*Instructions to follow*:
Here the job is to restate every entry word for word.

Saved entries

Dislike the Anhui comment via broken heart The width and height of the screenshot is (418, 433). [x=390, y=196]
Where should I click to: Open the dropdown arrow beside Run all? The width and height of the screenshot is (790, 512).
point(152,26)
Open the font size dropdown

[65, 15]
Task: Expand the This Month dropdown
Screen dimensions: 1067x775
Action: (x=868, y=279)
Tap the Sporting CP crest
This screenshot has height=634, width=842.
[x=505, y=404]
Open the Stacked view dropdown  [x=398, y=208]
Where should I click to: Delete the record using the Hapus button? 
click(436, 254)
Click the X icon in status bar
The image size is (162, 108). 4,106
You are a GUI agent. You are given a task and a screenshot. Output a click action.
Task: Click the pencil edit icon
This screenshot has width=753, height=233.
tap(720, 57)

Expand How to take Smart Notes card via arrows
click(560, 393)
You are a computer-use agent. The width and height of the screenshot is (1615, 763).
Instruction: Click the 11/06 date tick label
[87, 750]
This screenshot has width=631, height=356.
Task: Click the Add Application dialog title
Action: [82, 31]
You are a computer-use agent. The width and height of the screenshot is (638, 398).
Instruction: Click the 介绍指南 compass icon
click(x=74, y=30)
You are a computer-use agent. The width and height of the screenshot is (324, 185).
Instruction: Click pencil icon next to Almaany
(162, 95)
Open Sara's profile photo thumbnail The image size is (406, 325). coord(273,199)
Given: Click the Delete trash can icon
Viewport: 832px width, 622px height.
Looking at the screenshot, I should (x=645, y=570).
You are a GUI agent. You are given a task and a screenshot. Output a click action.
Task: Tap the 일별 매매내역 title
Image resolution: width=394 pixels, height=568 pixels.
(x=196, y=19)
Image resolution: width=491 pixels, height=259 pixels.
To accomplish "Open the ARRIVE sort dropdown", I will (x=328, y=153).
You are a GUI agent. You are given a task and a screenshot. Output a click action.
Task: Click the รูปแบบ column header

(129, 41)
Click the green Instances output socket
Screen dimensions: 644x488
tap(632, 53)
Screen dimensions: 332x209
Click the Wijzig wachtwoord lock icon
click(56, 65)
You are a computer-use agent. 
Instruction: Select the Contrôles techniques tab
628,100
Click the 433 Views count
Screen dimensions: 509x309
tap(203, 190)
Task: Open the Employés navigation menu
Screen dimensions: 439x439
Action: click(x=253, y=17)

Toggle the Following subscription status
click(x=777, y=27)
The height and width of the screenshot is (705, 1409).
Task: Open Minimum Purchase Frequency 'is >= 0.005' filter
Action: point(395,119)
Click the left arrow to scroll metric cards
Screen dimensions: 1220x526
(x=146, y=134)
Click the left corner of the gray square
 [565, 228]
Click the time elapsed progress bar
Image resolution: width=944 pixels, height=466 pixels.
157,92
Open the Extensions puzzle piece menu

*Expected output*:
Dislike the Anhui comment via broken heart The width and height of the screenshot is (418, 433). [x=390, y=196]
Where should I click to: Open the dropdown arrow beside Run all? The width and height of the screenshot is (790, 512).
point(152,26)
Open the font size dropdown

[65, 15]
Task: Expand the This Month dropdown
Screen dimensions: 1067x775
Action: (x=868, y=279)
Tap the Sporting CP crest
This screenshot has height=634, width=842.
[x=505, y=404]
Open the Stacked view dropdown  [x=398, y=208]
Where should I click to: Delete the record using the Hapus button? 
click(436, 254)
Click the X icon in status bar
The image size is (162, 108). 4,106
You are a GUI agent. You are given a task and a screenshot. Output a click action.
Task: Click the pencil edit icon
This screenshot has width=753, height=233.
tap(720, 57)

Expand How to take Smart Notes card via arrows
click(560, 393)
You are a computer-use agent. The width and height of the screenshot is (1615, 763).
Instruction: Click the 11/06 date tick label
[87, 750]
This screenshot has width=631, height=356.
Task: Click the Add Application dialog title
Action: [82, 31]
You are a computer-use agent. The width and height of the screenshot is (638, 398).
Instruction: Click the 介绍指南 compass icon
click(x=74, y=30)
You are a computer-use agent. The width and height of the screenshot is (324, 185).
Instruction: Click pencil icon next to Almaany
(162, 95)
Open Sara's profile photo thumbnail The image size is (406, 325). coord(273,199)
Given: Click the Delete trash can icon
Viewport: 832px width, 622px height.
Looking at the screenshot, I should (x=645, y=570).
You are a GUI agent. You are given a task and a screenshot. Output a click action.
Task: Tap the 일별 매매내역 title
Image resolution: width=394 pixels, height=568 pixels.
(x=196, y=19)
Image resolution: width=491 pixels, height=259 pixels.
To accomplish "Open the ARRIVE sort dropdown", I will (x=328, y=153).
You are a GUI agent. You are given a task and a screenshot. Output a click action.
Task: Click the รูปแบบ column header

(129, 41)
Click the green Instances output socket
Screen dimensions: 644x488
tap(632, 53)
Screen dimensions: 332x209
Click the Wijzig wachtwoord lock icon
click(56, 65)
You are a computer-use agent. 
Instruction: Select the Contrôles techniques tab
628,100
Click the 433 Views count
Screen dimensions: 509x309
tap(203, 190)
Task: Open the Employés navigation menu
Screen dimensions: 439x439
Action: click(x=253, y=17)

Toggle the Following subscription status
click(x=777, y=27)
The height and width of the screenshot is (705, 1409).
Task: Open Minimum Purchase Frequency 'is >= 0.005' filter
Action: point(395,119)
Click the left arrow to scroll metric cards
Screen dimensions: 1220x526
(x=146, y=134)
Click the left corner of the gray square
 [565, 228]
Click the time elapsed progress bar
Image resolution: width=944 pixels, height=466 pixels.
157,92
Open the Extensions puzzle piece menu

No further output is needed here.